Trevor K. Archer is a Bahamian research scientist who is a National Institutes of Health Distinguished Investigator and deputy director at the National Institute of Environmental Health Sciences. He leads the Chromatin and Gene Expression Group, who investigate chromatin, epigenetics and embryonic stem cells pluripotency.

== Early life and education ==
Archer was born in The Bahamas. He studied biochemistry at Queen's University at Kingston, and remained there for his doctorate. His doctoral research considered human and non-human primate apolipoprotein biosynthesis. He moved to the National Cancer Institute as a postdoctoral researcher working on chromatin and epigenetics, with a focus on steroid hormone activated transcription.

== Research and career ==
Archer returned to Canada in 1992, where he was made an Assistant Professor and National Cancer Institute Canada scientist at University of Western Ontario. He received tenure in 1996. In 1999, he was recruited to the National Institute of Environmental Health Sciences. He was promoted to Chief of Molecular Carcinogenesis in 2003, and Chief of Epigenetics and Stem Cell Biology in 2014. He was named as an National Institutes of Health Distinguished Investigator in 2019.

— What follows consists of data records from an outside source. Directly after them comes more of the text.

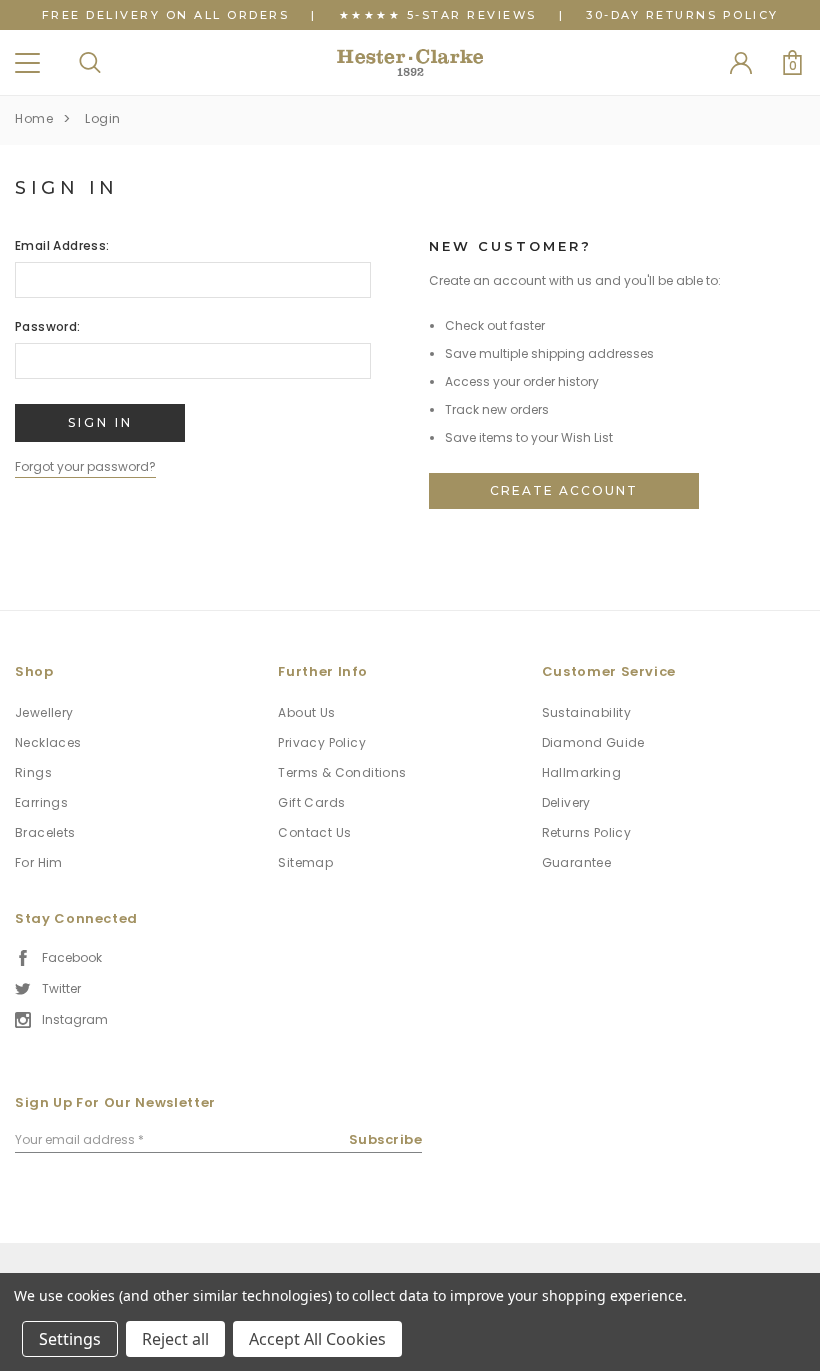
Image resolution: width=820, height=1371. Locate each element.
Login (103, 118)
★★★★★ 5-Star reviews (438, 15)
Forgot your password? (85, 466)
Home (34, 118)
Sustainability (587, 712)
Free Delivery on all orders (166, 15)
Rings (33, 772)
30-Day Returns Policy (682, 15)
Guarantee (577, 862)
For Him (39, 862)
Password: (48, 326)
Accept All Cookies (317, 1339)
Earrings (41, 802)
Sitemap (305, 862)
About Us (306, 712)
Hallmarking (581, 772)
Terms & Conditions (342, 772)
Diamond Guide (593, 742)
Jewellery (44, 712)
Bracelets (45, 832)
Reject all (175, 1339)
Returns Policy (587, 832)
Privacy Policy (322, 742)
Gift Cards (311, 802)
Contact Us (314, 832)
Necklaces (48, 742)
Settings (70, 1339)
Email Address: (62, 245)
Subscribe (386, 1139)
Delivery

Archer's research uses genomics to study the environmental factors that impact the architecture of chromatin, and how changes to the architecture of chromatin impact gene expression, which affects health and disease. Archer showed that steroid hormone signalling can be used to understand how gene expression is controlled. More recently, Archer was involved in research finding that histone modifications occur independently of DNA transcription, and that transcription can undo histone modifications.

In an interview with Molecular Cell, Archer said that throughout his career he was underestimated because of his skin color. As a Deputy Director of the National Institute of Environmental Health Sciences, Archer chaired a committee on workplace culture, where he looked to diversify the talent pool, and make the NIEHS more inclusive.